▶ Objective
Select and copy each line of the records below that contains the word "dropdown".

_ _ _ _ _ _ _

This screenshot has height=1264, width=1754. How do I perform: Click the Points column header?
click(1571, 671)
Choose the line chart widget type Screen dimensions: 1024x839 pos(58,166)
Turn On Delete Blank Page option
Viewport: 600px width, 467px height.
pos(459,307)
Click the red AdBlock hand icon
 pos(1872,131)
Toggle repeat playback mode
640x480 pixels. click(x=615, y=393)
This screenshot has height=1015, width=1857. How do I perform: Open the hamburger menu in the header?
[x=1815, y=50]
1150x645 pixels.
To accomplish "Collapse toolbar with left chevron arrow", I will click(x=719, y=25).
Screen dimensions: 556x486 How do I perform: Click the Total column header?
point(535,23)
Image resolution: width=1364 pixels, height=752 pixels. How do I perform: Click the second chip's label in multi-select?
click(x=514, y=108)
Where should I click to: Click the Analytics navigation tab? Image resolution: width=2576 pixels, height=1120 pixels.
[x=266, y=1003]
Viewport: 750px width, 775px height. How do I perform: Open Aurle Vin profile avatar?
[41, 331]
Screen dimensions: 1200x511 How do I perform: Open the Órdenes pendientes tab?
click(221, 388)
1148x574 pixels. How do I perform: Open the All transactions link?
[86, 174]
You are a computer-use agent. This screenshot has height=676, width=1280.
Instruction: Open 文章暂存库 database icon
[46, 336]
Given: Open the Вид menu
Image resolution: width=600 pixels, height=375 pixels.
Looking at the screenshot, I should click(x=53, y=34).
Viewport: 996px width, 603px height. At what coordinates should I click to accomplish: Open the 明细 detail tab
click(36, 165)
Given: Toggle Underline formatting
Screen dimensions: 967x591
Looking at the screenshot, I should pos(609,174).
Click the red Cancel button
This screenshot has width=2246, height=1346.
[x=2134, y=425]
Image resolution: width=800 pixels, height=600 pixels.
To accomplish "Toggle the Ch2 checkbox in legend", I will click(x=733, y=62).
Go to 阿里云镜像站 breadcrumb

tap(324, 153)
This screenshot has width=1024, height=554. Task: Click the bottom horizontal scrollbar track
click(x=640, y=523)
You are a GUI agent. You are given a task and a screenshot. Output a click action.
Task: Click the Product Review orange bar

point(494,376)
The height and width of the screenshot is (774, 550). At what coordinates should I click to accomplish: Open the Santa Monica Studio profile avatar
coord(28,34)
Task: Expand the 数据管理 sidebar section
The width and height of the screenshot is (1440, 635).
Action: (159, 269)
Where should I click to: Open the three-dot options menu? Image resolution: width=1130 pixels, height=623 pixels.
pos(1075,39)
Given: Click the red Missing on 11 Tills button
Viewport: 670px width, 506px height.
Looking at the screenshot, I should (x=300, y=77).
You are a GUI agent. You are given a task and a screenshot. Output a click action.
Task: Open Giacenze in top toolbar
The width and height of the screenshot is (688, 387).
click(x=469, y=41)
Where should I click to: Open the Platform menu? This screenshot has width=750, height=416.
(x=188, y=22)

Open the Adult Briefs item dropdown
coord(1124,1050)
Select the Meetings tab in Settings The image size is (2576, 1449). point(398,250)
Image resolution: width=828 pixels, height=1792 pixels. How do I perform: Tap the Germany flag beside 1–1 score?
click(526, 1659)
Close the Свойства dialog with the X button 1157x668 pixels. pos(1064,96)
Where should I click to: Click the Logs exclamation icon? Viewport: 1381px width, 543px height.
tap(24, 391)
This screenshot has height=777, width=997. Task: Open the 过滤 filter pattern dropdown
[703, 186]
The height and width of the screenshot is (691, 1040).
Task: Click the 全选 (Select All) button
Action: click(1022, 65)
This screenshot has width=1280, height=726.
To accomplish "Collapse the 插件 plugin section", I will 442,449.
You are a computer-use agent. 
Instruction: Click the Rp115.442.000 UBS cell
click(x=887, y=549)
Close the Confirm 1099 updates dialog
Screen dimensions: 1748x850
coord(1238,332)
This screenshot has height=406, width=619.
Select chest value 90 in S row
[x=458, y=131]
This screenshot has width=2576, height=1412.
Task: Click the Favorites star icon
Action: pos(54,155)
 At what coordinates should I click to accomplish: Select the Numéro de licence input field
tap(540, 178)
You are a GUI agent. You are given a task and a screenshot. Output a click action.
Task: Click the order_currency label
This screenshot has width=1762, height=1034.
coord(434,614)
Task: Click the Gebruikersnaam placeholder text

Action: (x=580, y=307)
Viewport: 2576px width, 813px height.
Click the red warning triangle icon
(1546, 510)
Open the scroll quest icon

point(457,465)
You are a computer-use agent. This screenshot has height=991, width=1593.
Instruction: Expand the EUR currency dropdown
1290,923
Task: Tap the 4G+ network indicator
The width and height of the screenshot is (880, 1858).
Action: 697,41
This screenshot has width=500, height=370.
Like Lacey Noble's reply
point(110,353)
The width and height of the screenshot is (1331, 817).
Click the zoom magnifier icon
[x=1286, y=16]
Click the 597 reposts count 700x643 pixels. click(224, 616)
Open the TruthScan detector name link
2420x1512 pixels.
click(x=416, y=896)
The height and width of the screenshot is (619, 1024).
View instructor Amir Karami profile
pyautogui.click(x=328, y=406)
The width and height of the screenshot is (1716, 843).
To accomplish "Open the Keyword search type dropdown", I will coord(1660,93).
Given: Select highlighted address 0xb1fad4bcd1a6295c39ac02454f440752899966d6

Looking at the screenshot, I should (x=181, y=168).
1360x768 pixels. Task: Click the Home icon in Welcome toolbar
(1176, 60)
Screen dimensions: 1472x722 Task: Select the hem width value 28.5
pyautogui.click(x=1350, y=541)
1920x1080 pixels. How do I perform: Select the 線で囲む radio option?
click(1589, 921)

_ _ _ _ _ _ _

▶ Right answer
Open the Adult Briefs item dropdown
This screenshot has height=777, width=997. Task: Open the 过滤 filter pattern dropdown
Instruction: Expand the EUR currency dropdown
To accomplish "Open the Keyword search type dropdown", I will coord(1660,93).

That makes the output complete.